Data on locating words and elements
....................

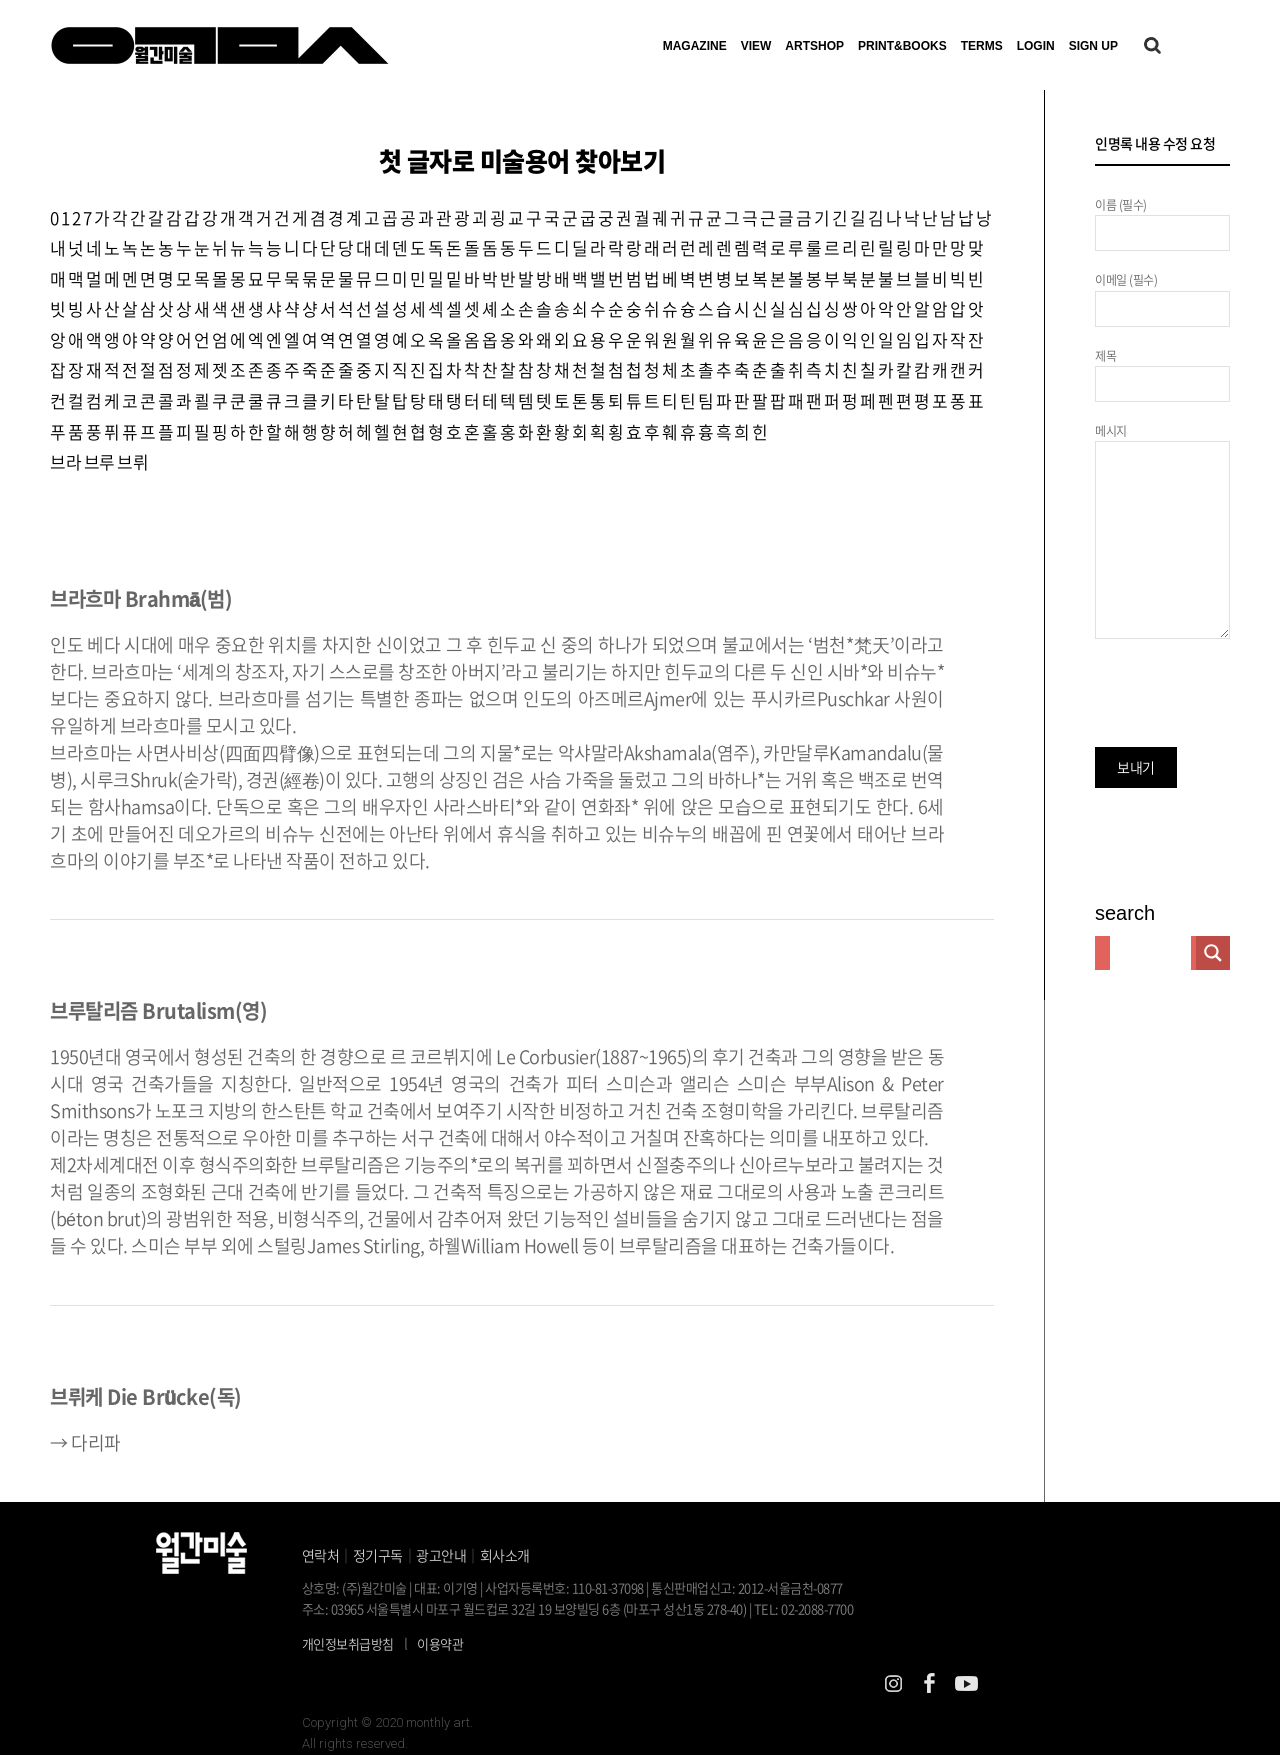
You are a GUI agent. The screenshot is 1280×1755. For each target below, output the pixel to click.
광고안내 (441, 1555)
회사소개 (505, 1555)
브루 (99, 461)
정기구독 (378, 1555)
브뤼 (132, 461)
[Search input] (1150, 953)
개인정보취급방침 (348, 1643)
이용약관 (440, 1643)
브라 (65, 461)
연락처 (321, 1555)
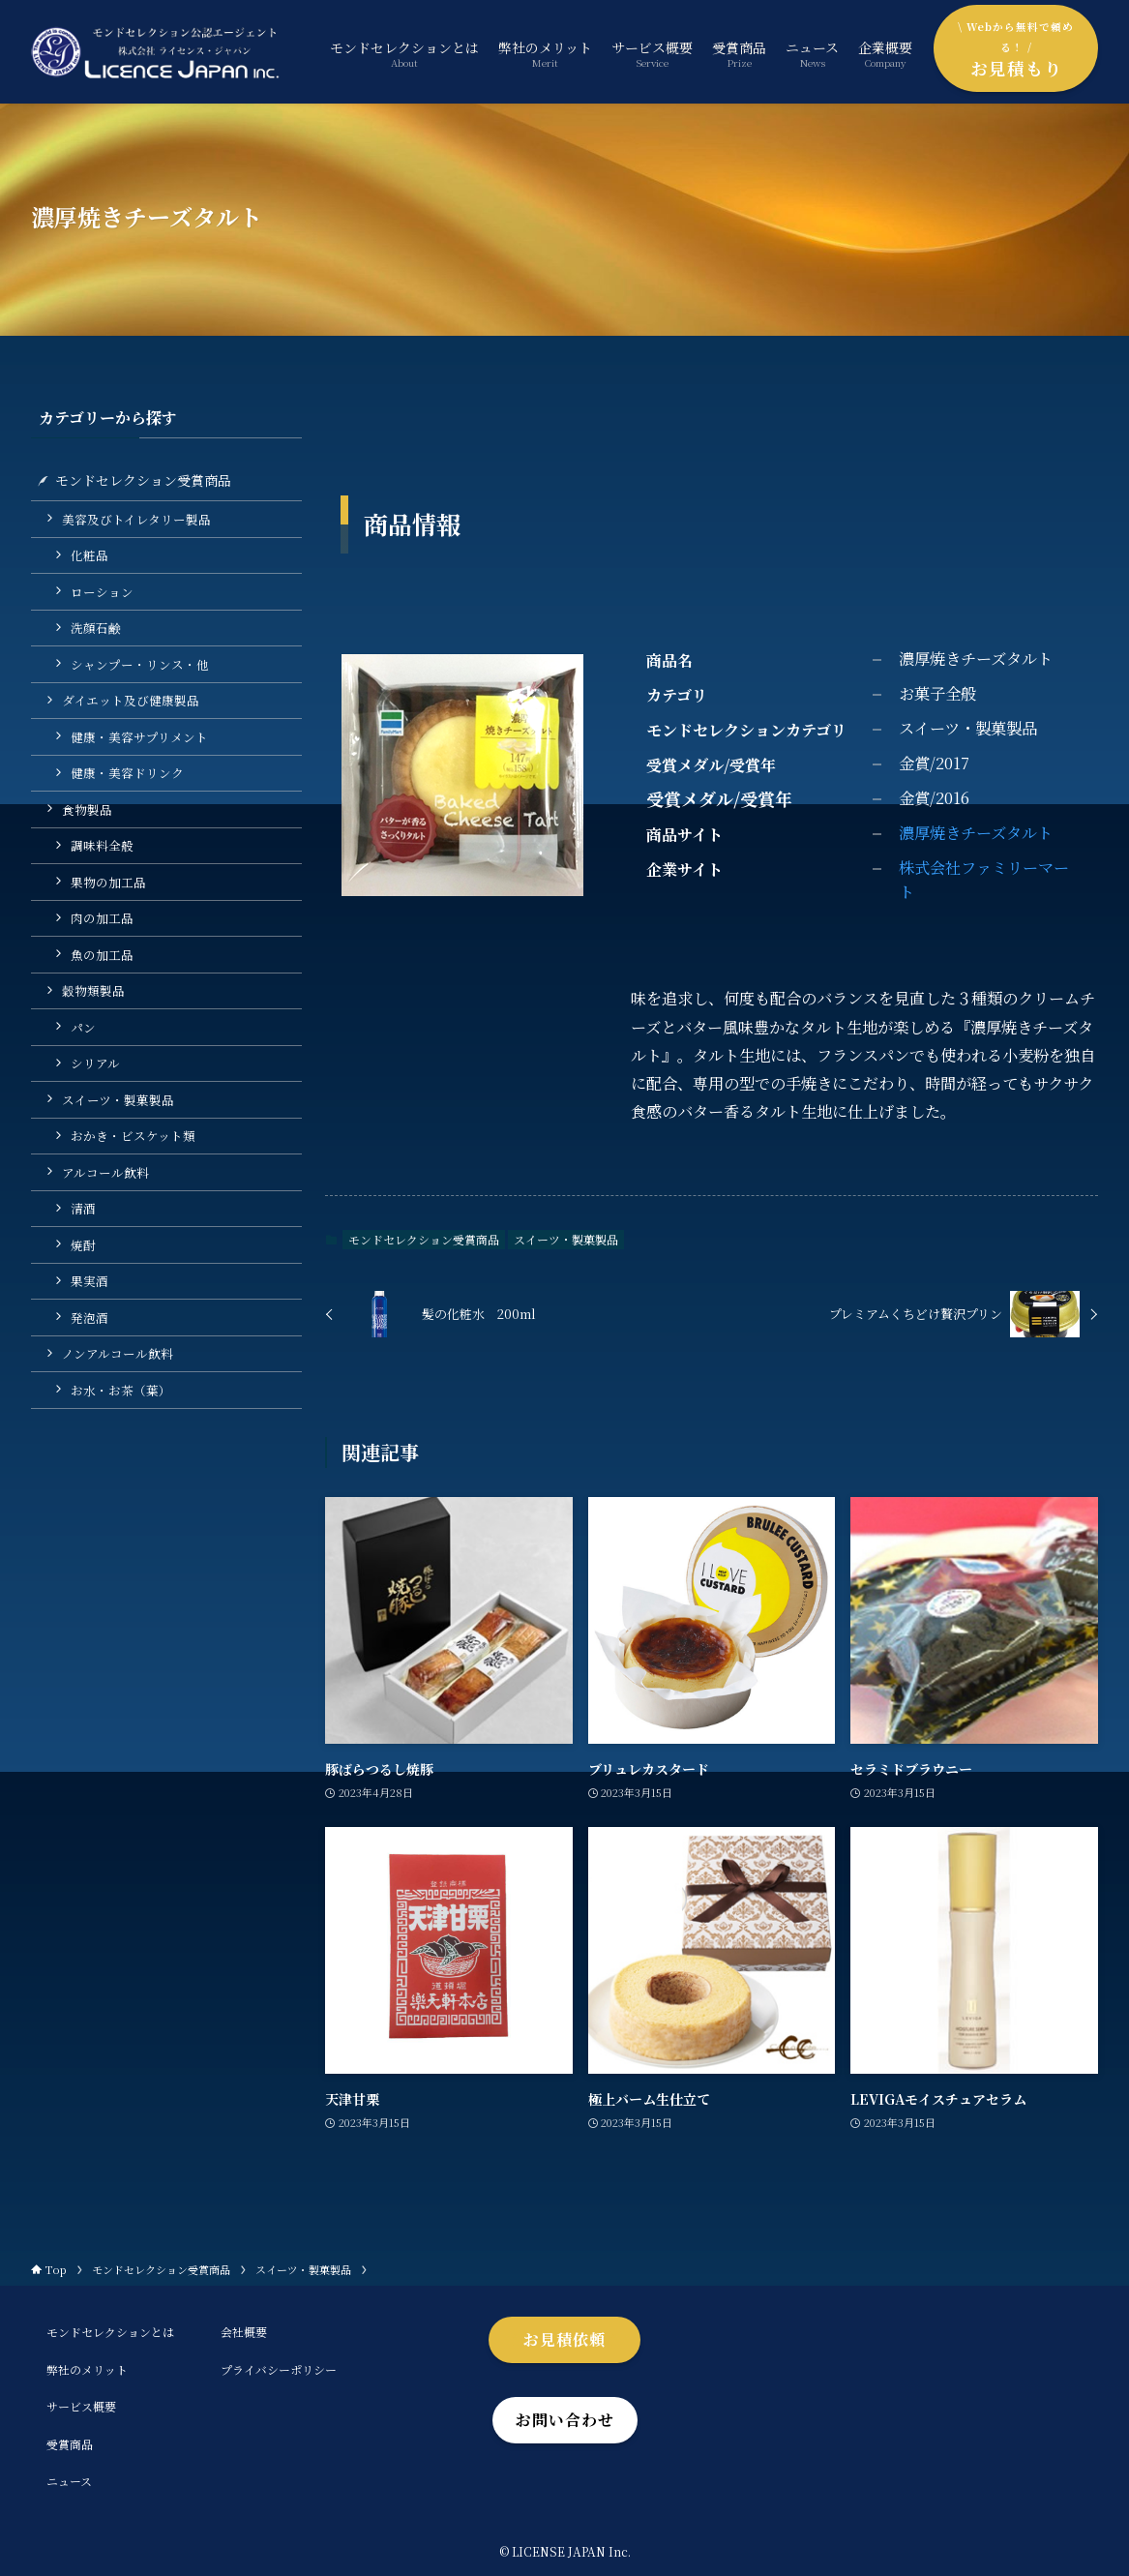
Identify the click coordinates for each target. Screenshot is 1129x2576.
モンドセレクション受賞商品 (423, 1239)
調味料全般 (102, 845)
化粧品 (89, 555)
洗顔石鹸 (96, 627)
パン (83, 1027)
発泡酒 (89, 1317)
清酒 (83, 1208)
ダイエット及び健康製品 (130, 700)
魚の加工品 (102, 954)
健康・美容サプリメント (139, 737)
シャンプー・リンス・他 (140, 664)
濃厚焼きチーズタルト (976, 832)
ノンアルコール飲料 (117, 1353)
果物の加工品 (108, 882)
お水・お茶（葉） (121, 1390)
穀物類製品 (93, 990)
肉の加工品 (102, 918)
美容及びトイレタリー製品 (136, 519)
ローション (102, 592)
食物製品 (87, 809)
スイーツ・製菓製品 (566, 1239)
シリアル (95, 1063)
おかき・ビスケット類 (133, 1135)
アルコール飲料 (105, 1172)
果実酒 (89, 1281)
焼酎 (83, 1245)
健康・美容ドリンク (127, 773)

....................

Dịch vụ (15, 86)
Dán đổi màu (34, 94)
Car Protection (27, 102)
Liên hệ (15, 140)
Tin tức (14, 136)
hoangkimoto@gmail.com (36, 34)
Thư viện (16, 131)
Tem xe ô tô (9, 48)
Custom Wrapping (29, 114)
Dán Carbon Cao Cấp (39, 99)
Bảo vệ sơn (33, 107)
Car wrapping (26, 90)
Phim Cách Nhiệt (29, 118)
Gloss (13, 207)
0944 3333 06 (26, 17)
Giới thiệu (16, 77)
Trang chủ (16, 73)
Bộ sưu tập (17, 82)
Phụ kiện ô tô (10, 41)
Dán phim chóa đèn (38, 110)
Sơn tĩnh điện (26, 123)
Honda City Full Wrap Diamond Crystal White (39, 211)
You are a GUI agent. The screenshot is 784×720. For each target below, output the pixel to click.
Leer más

....................

WORK TO COMPLETE
Repeat the data from the line containing "[Search input] (1150, 953)" through the line containing "健康・美容ドリンク (127, 773)", with both of those lines included. Leave the pictures out.

FINAL RESULT
[Search input] (1150, 953)
개인정보취급방침 (348, 1643)
이용약관 (440, 1643)
브라 (65, 461)
연락처 (321, 1555)
Identify the click coordinates for each target. Screenshot is 1129x2576.
モンドセレクション受賞商品 (423, 1239)
調味料全般 (102, 845)
化粧品 (89, 555)
洗顔石鹸 (96, 627)
パン (83, 1027)
発泡酒 (89, 1317)
清酒 (83, 1208)
ダイエット及び健康製品 (130, 700)
魚の加工品 (102, 954)
健康・美容サプリメント (139, 737)
シャンプー・リンス・他 (140, 664)
濃厚焼きチーズタルト (976, 832)
ノンアルコール飲料 (117, 1353)
果物の加工品 (108, 882)
お水・お茶（葉） (121, 1390)
穀物類製品 (93, 990)
肉の加工品 (102, 918)
美容及びトイレタリー製品 (136, 519)
ローション (102, 592)
食物製品 (87, 809)
スイーツ・製菓製品 (566, 1239)
シリアル (95, 1063)
おかき・ビスケット類 (133, 1135)
アルコール飲料 (105, 1172)
果実酒 (89, 1281)
焼酎 (83, 1245)
健康・美容ドリンク (127, 773)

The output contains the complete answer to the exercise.